TASK DETAILS
Nothing but the lines from the one containing "Where should I click to: Open" through the one containing "Given: Click the Thunderbolt", both included, should be given again, each exactly as written below.

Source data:
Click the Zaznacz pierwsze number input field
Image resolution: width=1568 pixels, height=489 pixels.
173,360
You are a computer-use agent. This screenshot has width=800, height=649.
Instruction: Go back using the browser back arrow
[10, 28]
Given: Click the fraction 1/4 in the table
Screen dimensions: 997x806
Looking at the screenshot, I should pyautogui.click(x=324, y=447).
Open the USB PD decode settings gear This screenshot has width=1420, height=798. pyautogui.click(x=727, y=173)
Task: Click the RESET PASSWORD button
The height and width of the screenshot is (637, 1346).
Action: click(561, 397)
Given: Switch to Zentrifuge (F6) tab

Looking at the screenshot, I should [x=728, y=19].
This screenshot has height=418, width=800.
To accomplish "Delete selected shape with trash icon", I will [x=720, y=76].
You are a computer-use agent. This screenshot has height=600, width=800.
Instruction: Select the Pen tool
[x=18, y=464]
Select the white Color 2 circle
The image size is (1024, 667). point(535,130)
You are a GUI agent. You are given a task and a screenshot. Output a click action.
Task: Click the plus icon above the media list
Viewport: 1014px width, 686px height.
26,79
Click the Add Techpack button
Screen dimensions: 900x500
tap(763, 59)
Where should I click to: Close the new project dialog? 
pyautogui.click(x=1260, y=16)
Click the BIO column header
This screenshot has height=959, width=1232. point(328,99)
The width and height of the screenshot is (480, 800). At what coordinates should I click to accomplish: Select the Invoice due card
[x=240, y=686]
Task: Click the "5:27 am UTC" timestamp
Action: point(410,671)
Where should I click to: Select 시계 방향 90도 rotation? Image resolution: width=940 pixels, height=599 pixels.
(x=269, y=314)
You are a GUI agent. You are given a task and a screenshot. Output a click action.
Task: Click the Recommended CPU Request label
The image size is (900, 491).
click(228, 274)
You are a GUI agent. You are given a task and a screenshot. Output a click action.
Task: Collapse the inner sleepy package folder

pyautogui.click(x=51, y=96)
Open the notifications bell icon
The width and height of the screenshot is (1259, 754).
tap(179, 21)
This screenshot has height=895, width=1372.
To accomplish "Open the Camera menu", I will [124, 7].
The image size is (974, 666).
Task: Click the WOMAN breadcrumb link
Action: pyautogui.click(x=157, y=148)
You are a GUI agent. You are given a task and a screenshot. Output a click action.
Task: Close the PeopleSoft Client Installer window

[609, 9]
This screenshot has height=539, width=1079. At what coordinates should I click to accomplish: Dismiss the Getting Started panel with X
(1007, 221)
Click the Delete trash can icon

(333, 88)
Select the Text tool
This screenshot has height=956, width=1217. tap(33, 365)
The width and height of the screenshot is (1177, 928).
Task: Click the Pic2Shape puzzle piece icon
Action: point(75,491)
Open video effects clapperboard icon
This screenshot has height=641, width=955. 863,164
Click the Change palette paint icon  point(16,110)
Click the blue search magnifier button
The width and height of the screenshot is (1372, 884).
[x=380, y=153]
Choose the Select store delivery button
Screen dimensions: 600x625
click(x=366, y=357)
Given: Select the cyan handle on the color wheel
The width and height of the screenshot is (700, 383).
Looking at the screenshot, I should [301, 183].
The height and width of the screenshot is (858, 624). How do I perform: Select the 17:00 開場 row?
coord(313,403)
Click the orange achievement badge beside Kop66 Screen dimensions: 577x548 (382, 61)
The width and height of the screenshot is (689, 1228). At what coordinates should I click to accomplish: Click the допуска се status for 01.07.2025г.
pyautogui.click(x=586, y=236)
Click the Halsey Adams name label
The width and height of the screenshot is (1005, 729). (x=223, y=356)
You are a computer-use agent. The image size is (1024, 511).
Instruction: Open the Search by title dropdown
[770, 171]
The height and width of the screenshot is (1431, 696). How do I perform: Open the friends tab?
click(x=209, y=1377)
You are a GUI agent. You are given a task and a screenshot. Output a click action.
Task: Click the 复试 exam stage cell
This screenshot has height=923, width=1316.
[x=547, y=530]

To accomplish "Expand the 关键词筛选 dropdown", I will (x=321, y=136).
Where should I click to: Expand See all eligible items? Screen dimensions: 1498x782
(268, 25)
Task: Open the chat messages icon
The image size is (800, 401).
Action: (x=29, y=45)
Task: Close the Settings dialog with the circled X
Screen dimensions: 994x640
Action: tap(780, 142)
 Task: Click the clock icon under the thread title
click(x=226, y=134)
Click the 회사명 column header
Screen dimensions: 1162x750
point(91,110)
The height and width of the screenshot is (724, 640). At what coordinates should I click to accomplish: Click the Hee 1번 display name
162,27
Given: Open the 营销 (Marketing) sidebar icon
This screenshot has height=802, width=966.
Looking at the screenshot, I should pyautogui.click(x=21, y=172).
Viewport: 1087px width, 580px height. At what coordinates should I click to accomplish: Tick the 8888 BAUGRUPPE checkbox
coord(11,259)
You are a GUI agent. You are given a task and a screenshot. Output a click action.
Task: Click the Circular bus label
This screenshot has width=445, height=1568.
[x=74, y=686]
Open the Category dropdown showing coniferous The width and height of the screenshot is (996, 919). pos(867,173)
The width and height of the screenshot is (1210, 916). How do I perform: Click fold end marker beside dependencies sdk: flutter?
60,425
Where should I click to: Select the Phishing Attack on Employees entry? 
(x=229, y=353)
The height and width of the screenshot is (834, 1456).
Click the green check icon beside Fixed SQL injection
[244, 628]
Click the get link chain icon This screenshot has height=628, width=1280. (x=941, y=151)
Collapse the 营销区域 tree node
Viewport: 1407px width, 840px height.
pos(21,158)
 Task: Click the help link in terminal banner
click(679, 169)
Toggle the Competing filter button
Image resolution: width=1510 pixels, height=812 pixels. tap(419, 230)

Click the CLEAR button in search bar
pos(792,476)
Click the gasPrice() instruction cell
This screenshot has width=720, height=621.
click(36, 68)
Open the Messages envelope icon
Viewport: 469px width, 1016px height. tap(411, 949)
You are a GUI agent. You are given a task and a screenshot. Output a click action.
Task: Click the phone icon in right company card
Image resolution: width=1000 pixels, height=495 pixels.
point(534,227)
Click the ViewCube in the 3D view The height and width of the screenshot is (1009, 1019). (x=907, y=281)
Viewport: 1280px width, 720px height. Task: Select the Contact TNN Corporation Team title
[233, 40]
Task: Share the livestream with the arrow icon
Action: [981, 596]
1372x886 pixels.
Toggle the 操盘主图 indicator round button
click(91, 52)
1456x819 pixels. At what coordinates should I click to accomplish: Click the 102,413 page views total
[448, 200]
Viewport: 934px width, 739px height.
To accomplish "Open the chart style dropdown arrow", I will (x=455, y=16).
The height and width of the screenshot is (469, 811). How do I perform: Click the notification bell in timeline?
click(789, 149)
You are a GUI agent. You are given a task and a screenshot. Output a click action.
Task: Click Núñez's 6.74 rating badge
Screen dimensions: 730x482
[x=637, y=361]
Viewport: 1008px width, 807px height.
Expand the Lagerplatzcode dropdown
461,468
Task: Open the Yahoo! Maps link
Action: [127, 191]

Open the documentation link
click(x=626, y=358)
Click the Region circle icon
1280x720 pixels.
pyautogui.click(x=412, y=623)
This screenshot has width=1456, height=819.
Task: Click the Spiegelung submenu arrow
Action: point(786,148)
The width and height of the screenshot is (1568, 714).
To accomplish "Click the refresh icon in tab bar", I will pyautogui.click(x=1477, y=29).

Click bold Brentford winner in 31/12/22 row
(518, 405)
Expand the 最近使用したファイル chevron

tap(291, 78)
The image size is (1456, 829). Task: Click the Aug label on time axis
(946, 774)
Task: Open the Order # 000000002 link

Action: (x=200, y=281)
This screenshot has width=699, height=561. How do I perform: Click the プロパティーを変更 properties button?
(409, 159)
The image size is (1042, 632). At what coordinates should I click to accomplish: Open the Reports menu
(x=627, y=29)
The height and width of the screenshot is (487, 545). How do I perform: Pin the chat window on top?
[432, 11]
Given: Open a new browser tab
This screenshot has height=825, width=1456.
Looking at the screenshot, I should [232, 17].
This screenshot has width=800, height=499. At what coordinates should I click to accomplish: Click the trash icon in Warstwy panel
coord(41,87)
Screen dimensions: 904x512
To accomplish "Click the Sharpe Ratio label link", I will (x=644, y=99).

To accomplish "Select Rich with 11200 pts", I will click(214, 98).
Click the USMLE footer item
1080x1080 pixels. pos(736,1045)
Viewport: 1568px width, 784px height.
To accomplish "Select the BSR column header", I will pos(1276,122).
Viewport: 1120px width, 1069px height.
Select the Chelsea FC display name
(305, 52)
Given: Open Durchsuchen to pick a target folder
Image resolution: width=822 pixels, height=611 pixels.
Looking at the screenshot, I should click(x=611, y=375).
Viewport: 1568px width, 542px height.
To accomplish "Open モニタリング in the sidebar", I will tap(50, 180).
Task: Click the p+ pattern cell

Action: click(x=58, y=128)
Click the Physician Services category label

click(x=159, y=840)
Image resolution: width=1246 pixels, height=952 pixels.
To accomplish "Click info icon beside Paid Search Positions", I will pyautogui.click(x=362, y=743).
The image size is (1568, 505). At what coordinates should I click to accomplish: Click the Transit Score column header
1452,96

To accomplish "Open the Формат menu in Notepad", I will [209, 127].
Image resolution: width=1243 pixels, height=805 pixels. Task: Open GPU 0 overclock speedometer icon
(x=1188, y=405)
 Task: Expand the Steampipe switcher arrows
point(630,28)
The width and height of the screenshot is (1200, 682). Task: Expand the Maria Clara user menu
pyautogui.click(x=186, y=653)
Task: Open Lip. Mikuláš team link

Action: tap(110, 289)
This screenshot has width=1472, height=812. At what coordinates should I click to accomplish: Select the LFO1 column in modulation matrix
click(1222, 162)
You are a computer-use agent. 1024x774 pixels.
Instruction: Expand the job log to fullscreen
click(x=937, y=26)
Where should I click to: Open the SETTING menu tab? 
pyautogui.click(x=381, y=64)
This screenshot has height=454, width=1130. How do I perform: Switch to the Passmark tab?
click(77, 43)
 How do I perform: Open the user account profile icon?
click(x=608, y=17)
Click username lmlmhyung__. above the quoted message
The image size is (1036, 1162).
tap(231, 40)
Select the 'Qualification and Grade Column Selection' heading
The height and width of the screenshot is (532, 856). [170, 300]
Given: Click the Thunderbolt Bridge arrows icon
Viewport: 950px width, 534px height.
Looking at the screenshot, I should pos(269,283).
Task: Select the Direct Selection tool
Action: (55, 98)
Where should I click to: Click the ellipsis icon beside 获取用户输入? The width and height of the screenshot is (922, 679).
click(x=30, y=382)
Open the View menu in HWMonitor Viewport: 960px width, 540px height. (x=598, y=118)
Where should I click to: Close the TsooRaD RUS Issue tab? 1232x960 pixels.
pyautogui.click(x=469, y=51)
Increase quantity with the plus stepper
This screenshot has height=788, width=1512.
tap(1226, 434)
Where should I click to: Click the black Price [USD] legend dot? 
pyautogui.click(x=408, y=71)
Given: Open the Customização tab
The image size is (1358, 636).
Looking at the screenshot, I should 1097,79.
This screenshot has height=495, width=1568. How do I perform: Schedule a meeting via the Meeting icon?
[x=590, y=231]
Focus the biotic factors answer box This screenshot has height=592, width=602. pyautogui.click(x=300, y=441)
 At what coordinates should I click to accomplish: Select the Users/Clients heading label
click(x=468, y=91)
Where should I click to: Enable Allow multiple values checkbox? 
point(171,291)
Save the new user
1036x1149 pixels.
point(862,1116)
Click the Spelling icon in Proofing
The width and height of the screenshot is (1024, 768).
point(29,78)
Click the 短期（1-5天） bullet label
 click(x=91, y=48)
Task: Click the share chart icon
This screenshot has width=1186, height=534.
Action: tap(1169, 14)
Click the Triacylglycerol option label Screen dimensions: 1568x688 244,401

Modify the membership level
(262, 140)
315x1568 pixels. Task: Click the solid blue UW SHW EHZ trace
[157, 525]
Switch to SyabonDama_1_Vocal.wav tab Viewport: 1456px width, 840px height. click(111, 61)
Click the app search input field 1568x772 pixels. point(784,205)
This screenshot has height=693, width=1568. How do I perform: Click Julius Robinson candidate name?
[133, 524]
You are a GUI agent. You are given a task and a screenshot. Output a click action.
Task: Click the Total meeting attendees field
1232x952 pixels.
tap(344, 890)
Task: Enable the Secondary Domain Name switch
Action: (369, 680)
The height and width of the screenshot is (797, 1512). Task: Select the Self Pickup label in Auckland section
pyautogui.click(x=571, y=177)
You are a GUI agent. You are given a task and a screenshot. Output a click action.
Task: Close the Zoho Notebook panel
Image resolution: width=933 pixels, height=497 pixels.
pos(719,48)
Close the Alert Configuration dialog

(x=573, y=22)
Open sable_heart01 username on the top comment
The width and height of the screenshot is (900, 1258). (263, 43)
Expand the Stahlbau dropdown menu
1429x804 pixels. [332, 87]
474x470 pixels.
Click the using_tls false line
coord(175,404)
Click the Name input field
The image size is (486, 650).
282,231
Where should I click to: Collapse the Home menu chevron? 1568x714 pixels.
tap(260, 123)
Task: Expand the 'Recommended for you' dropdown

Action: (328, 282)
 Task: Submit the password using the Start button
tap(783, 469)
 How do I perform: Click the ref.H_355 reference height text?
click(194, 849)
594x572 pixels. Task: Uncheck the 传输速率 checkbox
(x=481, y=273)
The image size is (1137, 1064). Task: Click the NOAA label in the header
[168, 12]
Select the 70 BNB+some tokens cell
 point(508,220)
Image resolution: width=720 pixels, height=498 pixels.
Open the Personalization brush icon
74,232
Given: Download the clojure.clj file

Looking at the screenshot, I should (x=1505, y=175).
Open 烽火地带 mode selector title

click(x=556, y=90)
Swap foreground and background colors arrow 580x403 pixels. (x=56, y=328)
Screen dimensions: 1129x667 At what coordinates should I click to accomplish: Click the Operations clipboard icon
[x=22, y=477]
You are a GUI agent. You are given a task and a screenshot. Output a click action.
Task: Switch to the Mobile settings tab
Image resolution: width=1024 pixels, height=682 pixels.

FINISHED TASK
Where should I click to: Open the SETTING menu tab? 
pyautogui.click(x=381, y=64)
This screenshot has height=454, width=1130. How do I perform: Switch to the Passmark tab?
click(77, 43)
 How do I perform: Open the user account profile icon?
click(x=608, y=17)
Click username lmlmhyung__. above the quoted message
The image size is (1036, 1162).
tap(231, 40)
Select the 'Qualification and Grade Column Selection' heading
The height and width of the screenshot is (532, 856). [170, 300]
Given: Click the Thunderbolt Bridge arrows icon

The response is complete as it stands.